BACKGROUND: Embryonal tumor with multilayered rosettes (ETMR) is a deadly pediatric brain tumor with limited available therapeutic options. Dysregulated mitochondrial bioenergetics and dynamics have been linked to the initiation and progression of diverse human cancers, however, their role in ETMR pathobiology remains unknown. We used the primary ETMR cell line, BT183, and an in-house developed human neural stem cell (NSC) line to evaluate mitochondrial morphology, bioenergetics and fission-fusion dynamics involved in ETMR growth and aggression. METHODS: Mitochondrial morphology was determined by widefield immunofluorescence and dSTORM super-resolution microscopy in BT183 and NSC monolayers and by TEM in BT183 and NSCs grown as neurospheres. Relative expression of mitochondrial proteins were quantified in BT183 and NSC lysates by western blotting. RESULTS: Widefield immunofluorescence and super-resolution imaging revealed profound differences in mitochondrial morphology in BT183 compared to NSCs.
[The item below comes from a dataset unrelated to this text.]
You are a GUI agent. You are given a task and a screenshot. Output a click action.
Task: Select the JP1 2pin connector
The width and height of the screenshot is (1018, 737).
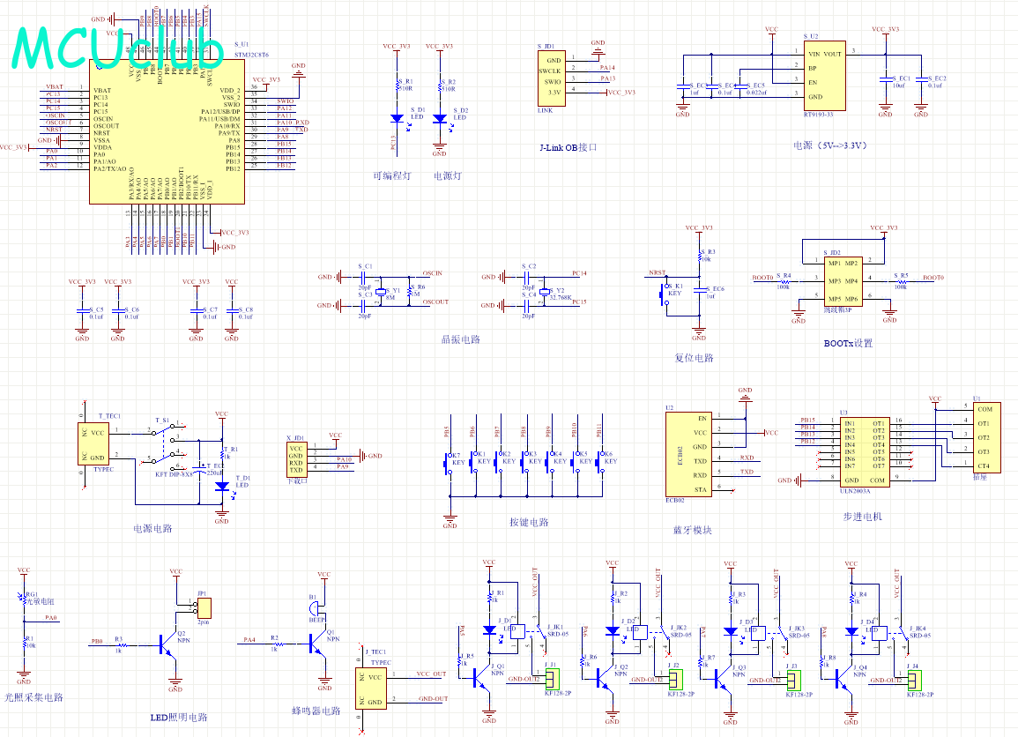click(203, 607)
BT183 mitochondria appear as fragmented, rounded structures, with little interconnectivity, while NSC mitochondria present a typical elongated, filamentous morphology. These findings were corroborated by TEM image analysis of BT183 and NSC neurospheres, which revealed additional morphological alterations in BT183 mitochondria at the ultrastructural level, including aberrant cristae structure. Western blot analysis of BT183 and NSC lysates showed up to 5-fold differential expression of mitochondrial OXPHOS, glycolytic and fission-fusion proteins in the two cell types. Fission promoters phospho-Drp1 and MFF displayed significantly higher expression in BT183 relative to NSCs, whereas fusion-inducing proteins Opa1 and Miro2 showed significantly lower differential expression in BT183. CONCLUSIONS: BT183 cells exhibited striking mitochondrial fragmentation and differential expression of proteins involved in fission-fusion, OXPHOS and glycolysis when compared to normal human NSCs. Ongoing studies include the analysis of mitochondrial structure and morphology in patient samples to validate our in-vitro findings, in addition to in-vitro metabolic flux analysis and targeted protein depletion studies to identify druggable pathways based on mitochondrial function and dynamics.